• Article
::::::
# Do you think this will have figure?



## bugeater281 (Mar 28, 2019)

Long story short, I got a massive log. 36inch across, ash. I’m having a guy come this weekend to mill it with a bandsaw. I’m just getting excited and impatient. A couple off cut have had some figure, so I’m hopeful. It’s the base of the tree, and the tree has a small knot and 4 big branch offshoots. Smallest is probably around 12in across. I’m no expert on milling, does every tree have figure somewhere? Or is a tree more likely to have figure if it’s found somewhere else?


----------



## Karl_TN (Mar 28, 2019)

Most trees have figure in the crotch areas, where the trunk flares out near the ground, and around burls (unlikely in this tree). Other than this, I wouldn't expect a to see a lot of figure in ash trees. This tree does seem to have some nice heartwood color which is nice since ash can look rather plain. To me it looks a lot like oak, but much more stable for woodturning. Pretty easy to turn when green. 

-Karl
PS. Don't forget to put sealant on the end grain.

Reactions: Agree 3


----------



## Mr. Peet (Mar 29, 2019)

@bugeater281 

You are teasing us, what did the butt end grain look like. Green ash (versus white and other)? Picture 2 shows some olive graining, that would be awesome for sure.


----------



## Patrude (Mar 29, 2019)

Like said already I think the crotch area will yield some unusual grain patterns. I also believe strongly in sealing the wood. My choice is Anchor Seal

Reactions: Agree 1


----------



## bugeater281 (Mar 29, 2019)

Mr. Peet said:


> @bugeater281
> 
> You are teasing us, what did the butt end grain look like. Green ash (versus white and other)? Picture 2 shows some olive graining, that would be awesome for sure.



3 year old for scale, I’m not sure which spieces it is. However it looks like it will have a nice brown core. 



 




Patrude said:


> Like said already I think the crotch area will yield some unusual grain patterns. I also believe strongly in sealing the wood. My choice is Anchor Seal


I will be sealing the ends, wasn’t sure how the mill guy would feel about a anchorseal on the ends, wasn’t sure if it would leave a waxy residue on the blade. After it’s cut, I’ll cut off any checking then seal.

Reactions: Funny 1


----------



## Mr. Peet (Mar 30, 2019)
::::::
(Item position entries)

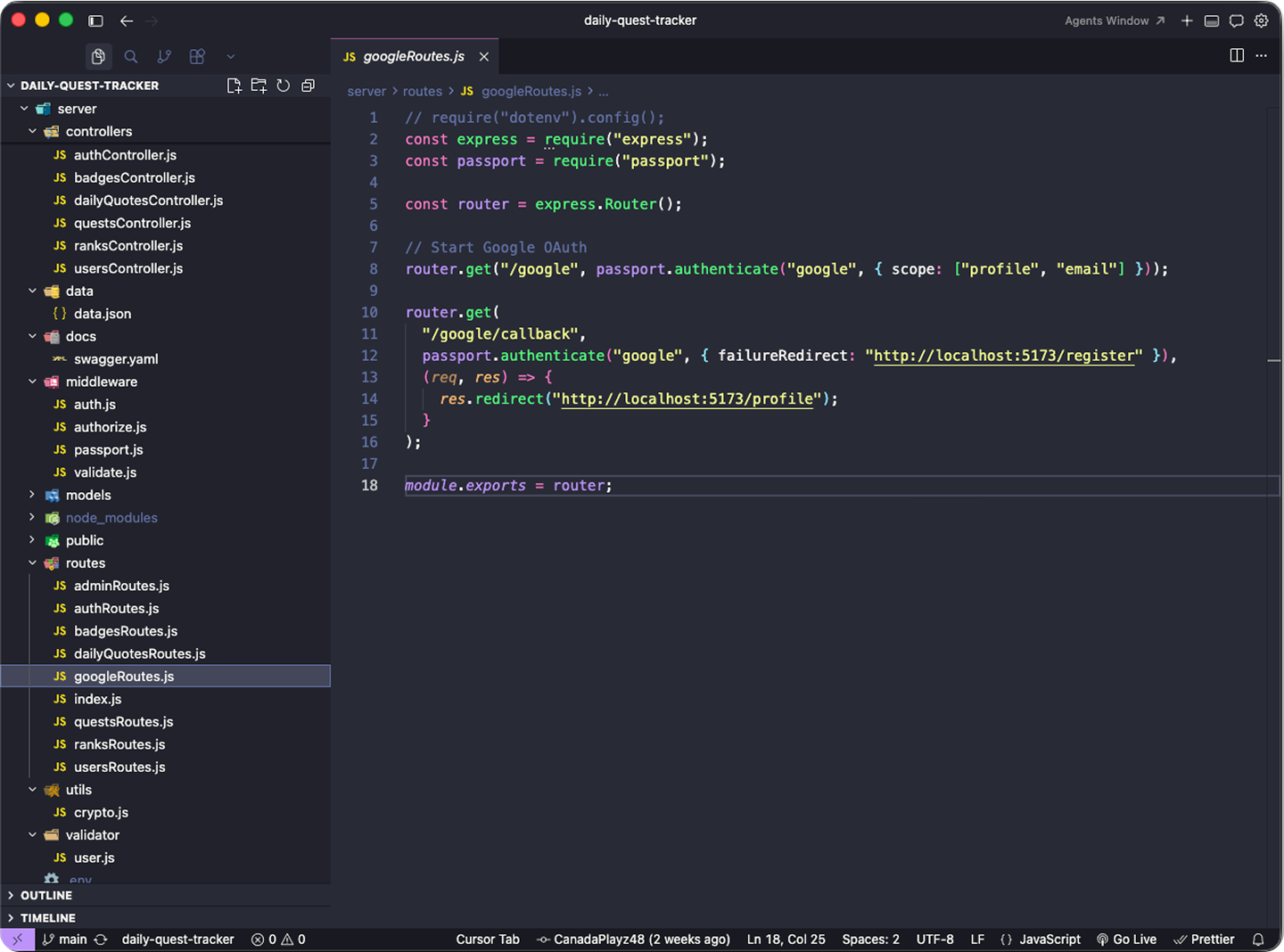Open the Source Control view icon
Screen dimensions: 1284x952
[x=164, y=56]
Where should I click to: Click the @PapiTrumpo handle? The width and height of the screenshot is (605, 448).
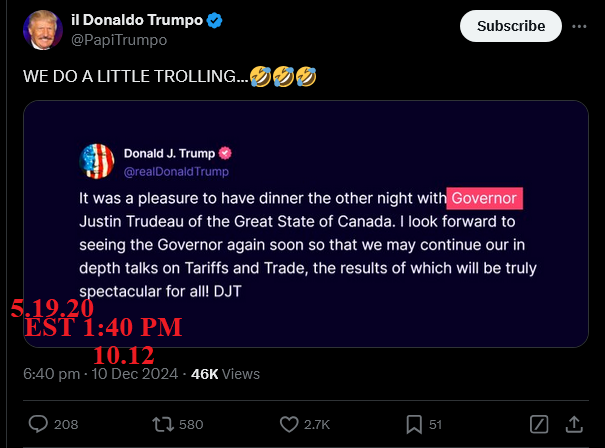point(119,40)
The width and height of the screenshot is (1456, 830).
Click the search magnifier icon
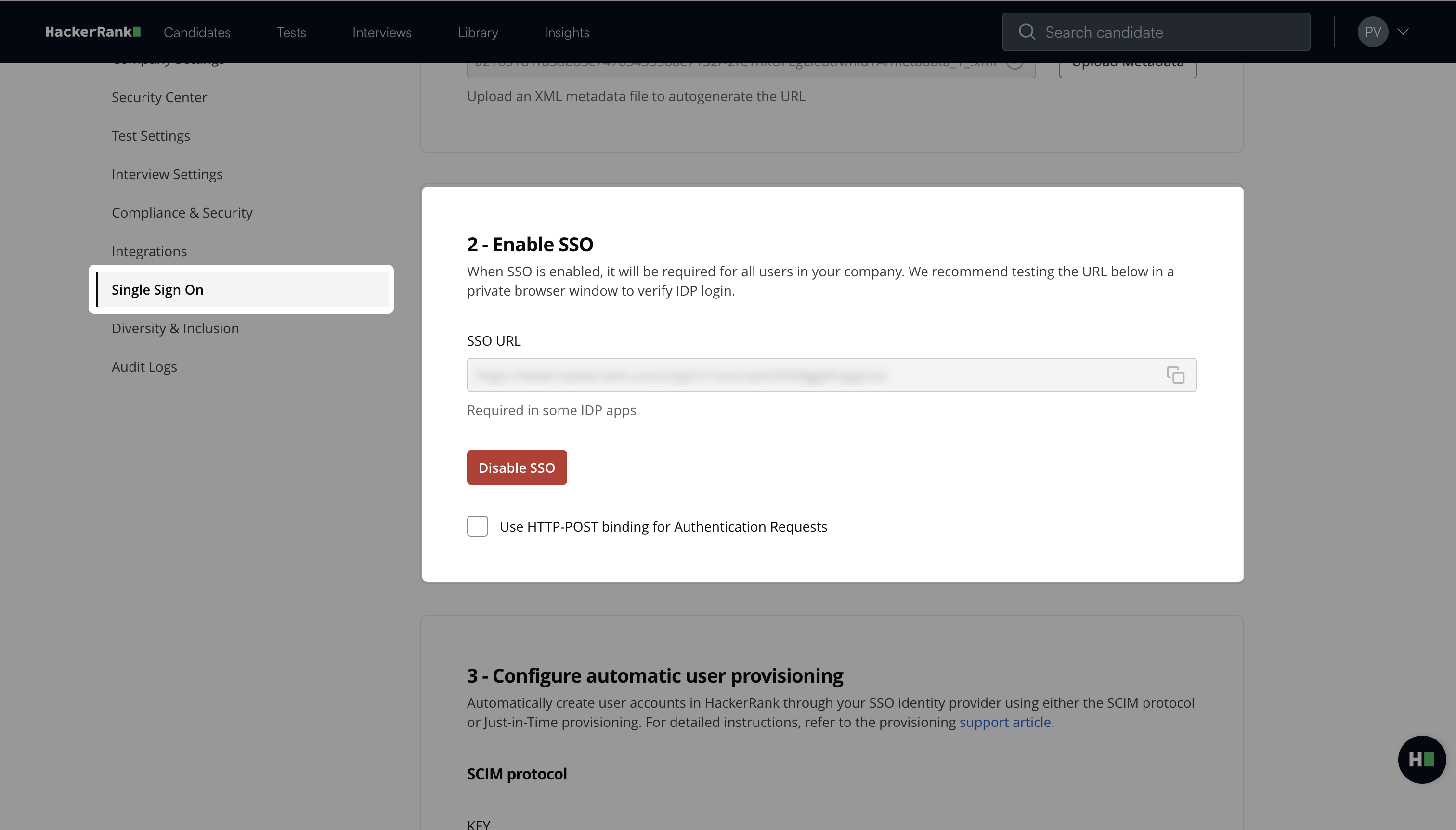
::::::
• Problem requirements
Copy the passage of the forum thread on milling the ash log between "Long story short, I" and "Karl_TN (Mar 28, 2019)", inclusive.

• Worked answer
Long story short, I got a massive log. 36inch across, ash. I’m having a guy come this weekend to mill it with a bandsaw. I’m just getting excited and impatient. A couple off cut have had some figure, so I’m hopeful. It’s the base of the tree, and the tree has a small knot and 4 big branch offshoots. Smallest is probably around 12in across. I’m no expert on milling, does every tree have figure somewhere? Or is a tree more likely to have figure if it’s found somewhere else?


----------



## Karl_TN (Mar 28, 2019)